Functional organisational structures, which bring with them conflicting KPIs, contradictory views on the supply chain trade-offs, and behaviours reinforced by individually-based reward mechanisms and objectives, are also ingrained and embedded, and reflect old school thinking. It’s time we started with a blank sheet of paper on this. The way in which we interact, share and solve problems has changed radically across that time period. Our measures need to reflect this.

It is also crucial that we re-examine how we look at people’s job titles and descriptions in the new regime. It’s not that our supply chains are made up of people who are not doing their jobs well and as defined.

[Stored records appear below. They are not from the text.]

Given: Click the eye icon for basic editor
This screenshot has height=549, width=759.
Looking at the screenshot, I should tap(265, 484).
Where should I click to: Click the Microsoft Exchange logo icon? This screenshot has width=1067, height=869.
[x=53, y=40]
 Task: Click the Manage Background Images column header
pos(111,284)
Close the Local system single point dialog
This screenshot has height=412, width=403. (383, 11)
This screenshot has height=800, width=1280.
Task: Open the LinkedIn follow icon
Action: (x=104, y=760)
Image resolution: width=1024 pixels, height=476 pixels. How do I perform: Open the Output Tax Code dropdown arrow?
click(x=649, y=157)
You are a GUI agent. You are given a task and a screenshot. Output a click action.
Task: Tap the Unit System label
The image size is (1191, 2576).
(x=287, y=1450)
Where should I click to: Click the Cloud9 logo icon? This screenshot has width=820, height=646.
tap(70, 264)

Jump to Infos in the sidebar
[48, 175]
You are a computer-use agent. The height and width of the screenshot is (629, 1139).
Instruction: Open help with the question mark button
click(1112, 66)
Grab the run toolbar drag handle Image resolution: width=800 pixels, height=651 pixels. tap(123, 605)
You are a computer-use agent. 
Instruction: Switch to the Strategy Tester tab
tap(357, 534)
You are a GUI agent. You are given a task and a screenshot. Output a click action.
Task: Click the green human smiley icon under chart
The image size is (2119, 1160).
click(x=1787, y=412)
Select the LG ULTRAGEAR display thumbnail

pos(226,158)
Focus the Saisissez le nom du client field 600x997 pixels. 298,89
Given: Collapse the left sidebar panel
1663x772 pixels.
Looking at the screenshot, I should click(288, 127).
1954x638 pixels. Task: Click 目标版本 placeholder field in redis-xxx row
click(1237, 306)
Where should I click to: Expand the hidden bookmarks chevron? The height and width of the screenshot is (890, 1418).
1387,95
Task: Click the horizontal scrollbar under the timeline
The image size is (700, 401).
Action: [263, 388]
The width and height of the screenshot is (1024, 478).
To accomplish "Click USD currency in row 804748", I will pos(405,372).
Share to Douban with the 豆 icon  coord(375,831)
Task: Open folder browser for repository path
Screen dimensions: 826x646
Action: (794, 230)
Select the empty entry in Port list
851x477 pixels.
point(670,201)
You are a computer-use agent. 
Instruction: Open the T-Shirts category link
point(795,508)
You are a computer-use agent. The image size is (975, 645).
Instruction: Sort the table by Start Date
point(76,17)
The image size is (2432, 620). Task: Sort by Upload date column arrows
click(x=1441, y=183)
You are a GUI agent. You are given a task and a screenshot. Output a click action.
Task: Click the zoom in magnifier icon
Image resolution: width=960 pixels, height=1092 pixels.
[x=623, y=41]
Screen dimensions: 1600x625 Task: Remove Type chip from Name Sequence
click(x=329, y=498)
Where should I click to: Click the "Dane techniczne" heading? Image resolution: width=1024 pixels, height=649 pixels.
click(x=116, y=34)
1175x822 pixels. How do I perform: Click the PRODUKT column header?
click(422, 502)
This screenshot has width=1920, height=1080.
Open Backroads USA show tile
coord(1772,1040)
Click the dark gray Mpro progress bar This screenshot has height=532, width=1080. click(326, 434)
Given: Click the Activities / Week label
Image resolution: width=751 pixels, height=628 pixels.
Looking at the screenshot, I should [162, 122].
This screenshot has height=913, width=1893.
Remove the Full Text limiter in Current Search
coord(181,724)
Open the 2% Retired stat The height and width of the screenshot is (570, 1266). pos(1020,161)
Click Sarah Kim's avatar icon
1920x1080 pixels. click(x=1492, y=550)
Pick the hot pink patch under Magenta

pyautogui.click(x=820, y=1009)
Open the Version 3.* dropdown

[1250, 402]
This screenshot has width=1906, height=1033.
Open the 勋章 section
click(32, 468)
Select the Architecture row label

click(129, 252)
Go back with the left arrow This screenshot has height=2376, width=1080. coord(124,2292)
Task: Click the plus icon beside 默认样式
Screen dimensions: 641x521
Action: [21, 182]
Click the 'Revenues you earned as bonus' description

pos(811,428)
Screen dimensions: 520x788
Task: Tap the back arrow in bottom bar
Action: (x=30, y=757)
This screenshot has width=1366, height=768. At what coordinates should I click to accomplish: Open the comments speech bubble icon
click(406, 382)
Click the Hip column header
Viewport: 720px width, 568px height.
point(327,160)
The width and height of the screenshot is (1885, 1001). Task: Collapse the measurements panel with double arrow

The problem is the definition of what these roles should do.

It’s not necessarily about changing where people sit functionally in the new era – although maybe that needs to change too – it’s more about how people behave regardless. It’s about the understanding, desire and willingness of what needs to change and building that desire into your skillset.

The new network planners that make up this meritocracy are going to be masters of the what-if scenarios, responding quickly to unexpected problems and thriving on increasing levels of ambiguity. They’ll drive non-linear processes, break out of the traditional forecast demand, determine required inventories, optimise capacities, and plan step-by-step demand and supply approaches. These network planners will be financially numerate and actively monitor current and projected business results. They’ll need a blank sheet of paper organisationally, but there are many compelling reasons for doing so.

A new revolution in supply chain planning

Where do you start? Well, this needs to be driven from the top down because big changes are needed. But the reasons are sound. A common mistake when driving big change this way is to get hung up on business cases and return on investment (ROI) when justifying something new. That is missing the point. It’s in the speed of response, productivity and quality of decision-making where most of the benefits of concurrent planning lie. These things cannot be measured via a simple ROI calculation because their benefits and the effect they have are not solely just financial. Nor do they come to bear fruit over a specific period of time. So, it’s complex to measure this way. But a new regime calls for some new rules. The future state of your supply chain planning is your ROI!